To do:
• 1. According to the excerpt on layered credit service design below, what does the partner integration layer do?
• 2. Extend the excerpt on layered credit service design below, picking up after its final line.

Page excerpt:
Segment Open

Layer one is the foundational service strategy, defining standard operations such as credit inquiry, loan disbursement, and post‑loan status checks. Layer two is the partner integration layer, which adapts each external partner’s specific API to the internal standard.
The following examples illustrate the structure for the credit inquiry module.
// 1. Core service interface for underwriting
public interface IUnderwritingService {
String getPartnerId();
String getProductLabel();
UnderwritingResult performCheck(String traceId, Long userId);
}
// 2. Abstract template with standard flow
public abstract class AbstractUnderwritingService implements IUnderwritingService {
protected abstract IExternalGateway getGateway();
@Override
public UnderwritingResult performCheck(String traceId, Long userId) {
UnderwritingRequest request = UnderwritingRequest.builder()
.userId(userId)
.build();
ExternalServiceResponse<UnderwritingResponse> rawResp =
getGateway().callCreditCheck(traceId, request);
String status = MappingUtils.mapApprovalStatus(rawResp.getPayload());
return UnderwritingResult.builder()
.approvalStatus(status)
.build();
}
}
// 3. Standard API contract for external partners
public interface IExternalGateway {
String getGatewayId();
ExternalServiceResponse<UnderwritingResponse> callCreditCheck(
String traceId, UnderwritingRequest request);
}
// 4. Abstract base for partner gateways with common plumbing
public abstract class AbstractExternalGateway implements IExternalGateway {
protected abstract PartnerConfig getConfig();
@Override
public ExternalServiceResponse<UnderwritingResponse> callCreditCheck(
String traceId, UnderwritingRequest request) {
// common encryption, signature, HTTP call
return executeJsonCall(
traceId,
getConfig().getCreditCheckUrl(),
request,
UnderwritingResponse.class);
}
}
// 5. Partner-specific adapter (for example, ABC Bank)

Segment Closed

Dataset items:
Segment Open

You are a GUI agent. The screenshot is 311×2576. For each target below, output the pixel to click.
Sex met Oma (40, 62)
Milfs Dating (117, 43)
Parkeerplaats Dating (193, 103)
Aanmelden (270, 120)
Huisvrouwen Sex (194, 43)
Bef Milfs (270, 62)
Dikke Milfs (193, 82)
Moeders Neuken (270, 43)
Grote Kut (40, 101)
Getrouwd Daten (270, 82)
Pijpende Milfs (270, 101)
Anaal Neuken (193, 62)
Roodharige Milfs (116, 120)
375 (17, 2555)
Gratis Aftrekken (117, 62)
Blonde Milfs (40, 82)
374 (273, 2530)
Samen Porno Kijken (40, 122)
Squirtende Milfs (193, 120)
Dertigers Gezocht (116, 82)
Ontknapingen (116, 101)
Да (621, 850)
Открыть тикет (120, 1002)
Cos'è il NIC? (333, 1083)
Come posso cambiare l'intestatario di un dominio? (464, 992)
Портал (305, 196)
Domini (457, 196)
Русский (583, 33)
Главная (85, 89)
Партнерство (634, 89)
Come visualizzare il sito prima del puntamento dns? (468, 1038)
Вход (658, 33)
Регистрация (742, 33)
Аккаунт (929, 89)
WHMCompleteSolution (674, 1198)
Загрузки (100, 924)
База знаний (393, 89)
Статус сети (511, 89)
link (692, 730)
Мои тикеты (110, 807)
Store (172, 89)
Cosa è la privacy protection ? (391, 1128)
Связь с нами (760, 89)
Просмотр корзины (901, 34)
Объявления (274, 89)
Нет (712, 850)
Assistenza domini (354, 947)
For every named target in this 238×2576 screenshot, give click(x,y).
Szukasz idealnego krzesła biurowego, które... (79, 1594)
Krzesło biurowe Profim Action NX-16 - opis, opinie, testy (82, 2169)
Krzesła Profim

Segment Closed

Results for the exercise:
• 1. It adapts each external partner's specific API to the internal standard.

• 2.
public interface IAbcGateway extends IExternalGateway {
// extends/overrides only if different
}
public abstract class AbstractAbcGateway extends AbstractExternalGateway
implements IAbcGateway {
@Override
public ExternalServiceResponse<UnderwritingResponse> callCreditCheck(
String traceId, UnderwritingRequest request) {
// possibly different encryption or header logic
return executeCustomCall(traceId, getConfig().getCreditCheckUrl(),
request, UnderwritingResponse.class);
}
}
// 6. Concrete implementations
@Service
public class ZzAbcGateway extends AbstractAbcGateway {
@Override
public String getGatewayId() {
return PartnerId.ABC_ZZ.getValue();
}
}
@Service
public class ZzAbcUnderwriting extends AbstractUnderwritingService {
private final ZzAbcGateway gateway;
public ZzAbcUnderwriting(ZzAbcGateway gateway) {
this.gateway = gateway;
}
@Override
protected IExternalGateway getGateway() {
return gateway;
}
@Override
public String getPartnerId() {
return PartnerId.ABC_ZZ.getValue();
}
@Override
public String getProductLabel() {
return ProductLabel.ZZ.getValue();
}
}
This double-layer pattern allows new partners to be added by implementing only IExternalGateway and an optional adapter, while the business flow in AbstractUnderwritingService stays unchanged. The same pattern is applied to loan disbursement, billing, and post‑loan modules.
4. Rollout Strategy
Since the new system used a redesigned database schema, we set up one‑way data synchronization from the old tables to the new ones. The new services were gradually enabled behind feature flags. If a rollback was necessary during the canary phase, we would revert the data sync direction and restore old data, always prioritizing stability.
The two-phase iterative approach let us validate the new backend thoroughly before exposing it to end users.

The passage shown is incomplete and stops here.